Может быть, то, что он сам когда-то называл субстанцией. Но, сказав слово «субстанция», он уже создал антипода…
Антипода тому, что есть на самом деле.
Но, по крайней мере, мы можем не сомневаться, что истина раскрылась ему, прекрасная и полная истина, и жизнь его свершила полный оборот и пришла в источник самой себя.
И истина эта есть жизнь.
И ничто более.
Владимир Глебович вздохнул глубоко и нежно. Нечто сладостное и прощальное было в этом вздохе.
Он задержал воздух в себе. И замер.
Его не стало более.
Что-то детское, нежное, светлое-светлое, чистое появилось в его лице. Словно сквозь одно его лицо прорезалось другое. Словно это другое лицо увидело нечто великое и радостное и застыло. Словно увидел он единый раз истину, на мгновение, на чуть-чуть. Увидел и застыл.
Что-то прекрасное и величественное появилось в его замершем, недвижимом лице, ушла с него тревога, что-то вечное коснулось его, какая-то известная правда, та правда, которую он увидел в последний, быть может, момент своего бытия. Та правда, которую он никому не мог сказать. Жизнь обернулась в нем смертью, и не было страха в его лице.
Эти два действа.

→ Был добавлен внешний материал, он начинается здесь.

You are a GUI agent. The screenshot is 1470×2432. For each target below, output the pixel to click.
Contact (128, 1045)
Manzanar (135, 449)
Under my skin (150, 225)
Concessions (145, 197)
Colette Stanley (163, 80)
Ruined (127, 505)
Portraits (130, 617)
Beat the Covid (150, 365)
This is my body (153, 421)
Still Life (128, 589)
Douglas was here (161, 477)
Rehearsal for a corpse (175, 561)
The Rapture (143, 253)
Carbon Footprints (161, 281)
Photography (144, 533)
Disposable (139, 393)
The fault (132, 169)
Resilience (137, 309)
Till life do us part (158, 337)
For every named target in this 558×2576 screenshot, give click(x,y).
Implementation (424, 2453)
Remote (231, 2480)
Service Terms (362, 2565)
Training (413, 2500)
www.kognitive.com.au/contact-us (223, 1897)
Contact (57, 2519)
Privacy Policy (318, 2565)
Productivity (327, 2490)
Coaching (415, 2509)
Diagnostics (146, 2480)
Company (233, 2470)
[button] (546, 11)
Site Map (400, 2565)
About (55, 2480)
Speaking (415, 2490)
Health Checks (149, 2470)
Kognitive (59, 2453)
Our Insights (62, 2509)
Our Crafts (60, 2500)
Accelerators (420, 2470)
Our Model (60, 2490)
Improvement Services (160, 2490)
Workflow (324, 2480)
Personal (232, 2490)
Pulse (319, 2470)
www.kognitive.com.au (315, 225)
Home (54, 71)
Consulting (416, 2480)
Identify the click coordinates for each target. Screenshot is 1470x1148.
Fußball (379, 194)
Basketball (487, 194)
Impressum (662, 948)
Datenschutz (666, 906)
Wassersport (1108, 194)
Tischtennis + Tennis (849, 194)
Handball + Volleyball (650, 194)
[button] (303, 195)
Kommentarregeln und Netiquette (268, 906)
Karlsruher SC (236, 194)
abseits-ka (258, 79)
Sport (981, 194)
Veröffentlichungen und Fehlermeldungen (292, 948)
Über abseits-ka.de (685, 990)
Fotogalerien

И падение его в бездны, и этот легкий вздох совпали, и свершились они одновременно. И два потока времени слились и исчезли в безвременьи.
Когда вошла Екатерина Ивановна, он уже был мертв.
Что-то дернулось в душе ее, что-то оторвалось от нее и упало. Она была теперь одна.
Совершенно одна.
Но все равно она чувствовала его.
Чувствовала его Я. Которого уже не было нигде.
И не вздумайте говорить ей, что его нигде не было. Она прокляла бы вас за эти слова.
Она закрыла глаза и увидела маленькую зеленую звездочку, светившуюся где-то там, в глубине ее Я. Она мерцала.
И оттого, что она мерцала, что-то кольнуло ее в сердце, что-то повернуло его, и она вдруг ясно поняла, что случилось с ним.
«Вот оно что!» — подумала она.
И не было в ее глазах слез.
Ничто не колыхнулось в мире в этот вечерний час.
Бездвижно мерцало озеро. Звезды смотрели в него с высокого, черного, провального неба. Падал в него лес.
Тихо.
И от этого безмолвия, от этого страшного покоя, от этой тайны жизни, которая разыгралась только что, ей хотелось кричать. Кричать дико и страшно.